1) Refocus. Reductionist Western worship is possible because we have lost a sense of awe and reverence for who God is, fashioning instead a God in our own image. Author Mark Labberton writes in his book The Dangerous Act of Worship: “The God we seek is the God we want, not the God who is. We fashion a god who blesses without obligation, who lets us feel his presence without living his life, who stands with us and never against us, who gives us what we want, when we want it.” Let’s refocus on who really matters.

2) Repent. The failure to incorporate laments for justice into corporate worship underscores that we misunderstand what worship really is. It is neither the rhythmic pursuit of a euphoric high nor the somber embrace of silent reflection. Jesus describes true worshippers as those who worship “in spirit and truth” (John 4:23, NKJV). Paul says: “Do not conform to this world”—trendy fashions and such—”but be transformed by the renewing of your mind, that you may prove what is that good and acceptable and perfect will of God” (Rom. 12:2). Where our will conforms to the world’s patterns and trumps God’s will, let’s repent for rejecting true worship.

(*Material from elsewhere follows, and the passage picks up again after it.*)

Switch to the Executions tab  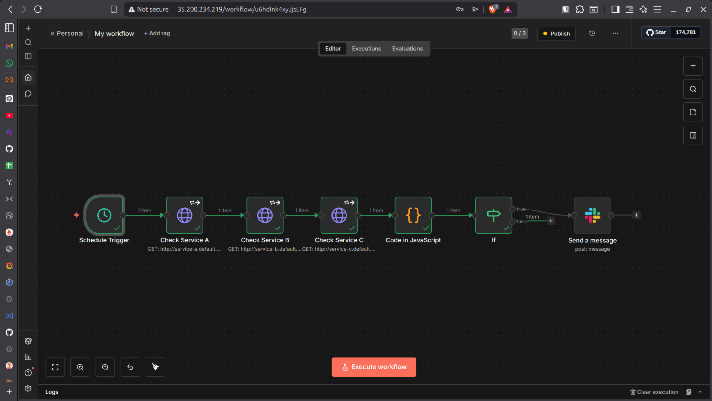point(366,49)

3) Remember. The holy God we revere is also our righteous king who exacts justice on behalf of His people. Moses and Miriam remembered when they praised Him for demonstrating justice in His dealings with Pharaoh and liberating His people (see Ex. 15). Hannah remembered when she thanked God for His justice on her behalf (see 1 Sam. 2). King David remembered when he declared, “The Lord reigns!” and embraced a heavenly king who ruled above him and all others. Let’s also remember that our Lord Himself loves justice (see Is. 61:8).

4) Reconnect. No longer should worship gatherings embrace the first part of the Great Commandment, “Love the Lord your God with all your heart, mind, soul and strength,” at the expense of the second part, “Love your neighbor as yourself.” Let’s reconnect His love into a coherent whole.

5) Realign. Justice and worship at their core each deal with power and the abuses of power. By emphasizing God’s kingship, His rule over all creation, and His impeccable character, we intentionally create space for the Most High to address the fallen powers in our churches, states, nation and world. Let’s realign our congregations under God’s power rather than under the abusive power structures dominating the world.

6) Rediscover. As we identify and proclaim the laments of marginalized people with a deep understanding that their cries are our cries, we will begin to see our perspectives shift and the power of God move in ways that we never would have imagined. Let’s rediscover the unleashed, all-powerful God, not our tempered and controlled god-in-a-box. Like Aslan of Narnia, He may not be safe, but He is good.